= TEXTE DU DOCUMENT =
┌──

En s’appuyant sur le réalisme critique, les recherches sur la fraude électorale peuvent être abordées de deux manières différentes. La première approche consiste à relever les pratiques dont les partis prenantes (électeurs, acteurs politiques, organismes de gestion et de contrôle, juges de l’élection) font état. Les faits collectés sont ainsi agrégés pour une circonscription, un pays donné et pour une élection ou pour une période électorale définie. La deuxième approche repose sur l’analyse des résultats électoraux, de leur évolution, de leur corrélation et sur le repérage d’irrégularités ou d’anomalies dans ces données. La deuxième approche est adoptée dans cette étude, compte tenu des difficultés lies à la réticence, voire l’inaccessibilité des acteurs politiques pour obtenir des informations. D’autant plus que, nous sommes dans un contexte électoral ou il y a toujours des suspicions de tentatives de manipulation.
Collecte de données
La principale caractéristique de la recherche sur les fraudes électorales est la difficulté d’avoir des informations aussi bien des partis politiques, que des organismes de gestion et de contrôle des élections. Bien que la transparence est centrale dans l’organisation d’une élection, c’est-à-dire l’accès libre à l’information, car il n’y a pas d’informations confidentielles, encore moins secrètes dans une élection, il y a une réticence à divulguer des informations jugées par les partis prenants du processus électoral de sensibles, confidentielles et stratégiques.
Pour les acteurs politiques, ces informations sont à tenir hors de portée aussi bien des adversaires politiques que du public. Toute tentative d’obtenir des informations sur la stratégie et les pratiques de campagne électorale, est considérée comme suspecte par les acteurs politiques, et peut être vue comme une manœuvre d’espionnage venant de l’adversaire. Tandis que pour l’organisme de gestion des élections en l’absence d’une loi sur l’accès à l’information publique et du caractère vague de certaines dispositions du code électoral, beaucoup d’informations ne sont pas publiées. En conséquence, une étude sur la fraude électorale signifie un accès difficile au terrain de recherche pour collecter des données.
En considérant ce qui précède, dans l’implémentation de la méthode de recherche, il sera collecté des données quantitatives et qualitatives par recherche documentaire dans la littérature grise et les données médiatiques.
La littérature grise correspond à tout type de document produit par le gouvernement, l’administration, l’enseignement et la recherche, le commerce et l’industrie, en format papier ou numérique qui n’est pas contrôlé par l’édition commerciale. Tandis que, les données médiatiques au sens large sont celles provenant des médias électroniques, presse écrite, télévision, réseaux sociaux et messagerie électronique.
Une attention particulière sera accordée aux données médiatiques car elles ne sont pas toujours fiables. En effet, les médias et les journalistes oscillent entre désinformation et travail d’enquête. En général, la principale critique que l’on peut leur adresser, est que l’emphase est mise sur certains événements, alors que d’autres sont passés sous silence.

└──

= EXTRAIT DES DONNÉES =
┌──

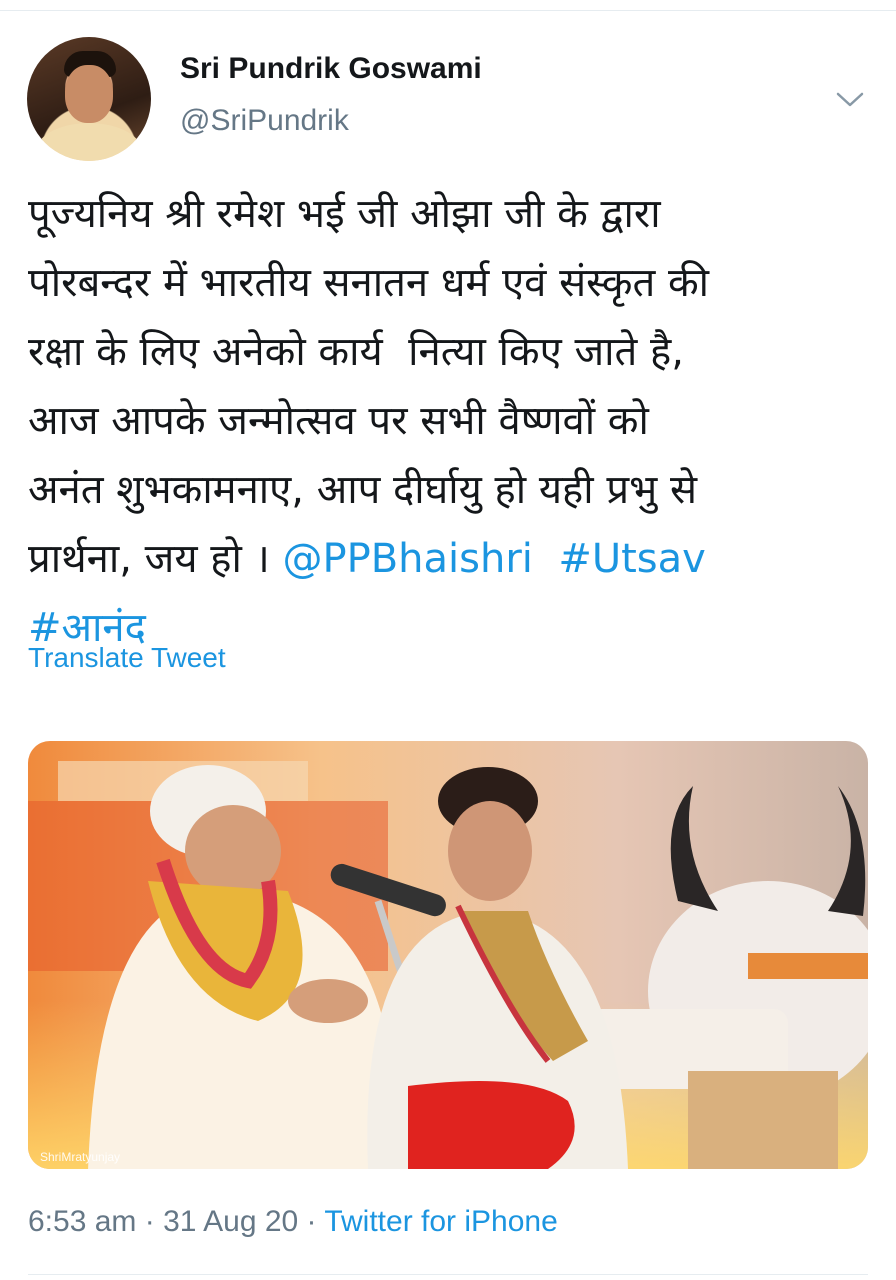 Image resolution: width=896 pixels, height=1280 pixels. What do you see at coordinates (546, 559) in the screenshot?
I see `tweet-text-segment` at bounding box center [546, 559].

└──

= EXERCICE À TRAITER =
Reproduisez sans modification le passage du texte sur la fraude électorale qui va de « En considérant ce » jusqu'à « et messagerie électronique. » inclus. Ces données ont une autre origine que le texte sur la fraude électorale.

= RÉPONSE =
En considérant ce qui précède, dans l’implémentation de la méthode de recherche, il sera collecté des données quantitatives et qualitatives par recherche documentaire dans la littérature grise et les données médiatiques.
La littérature grise correspond à tout type de document produit par le gouvernement, l’administration, l’enseignement et la recherche, le commerce et l’industrie, en format papier ou numérique qui n’est pas contrôlé par l’édition commerciale. Tandis que, les données médiatiques au sens large sont celles provenant des médias électroniques, presse écrite, télévision, réseaux sociaux et messagerie électronique.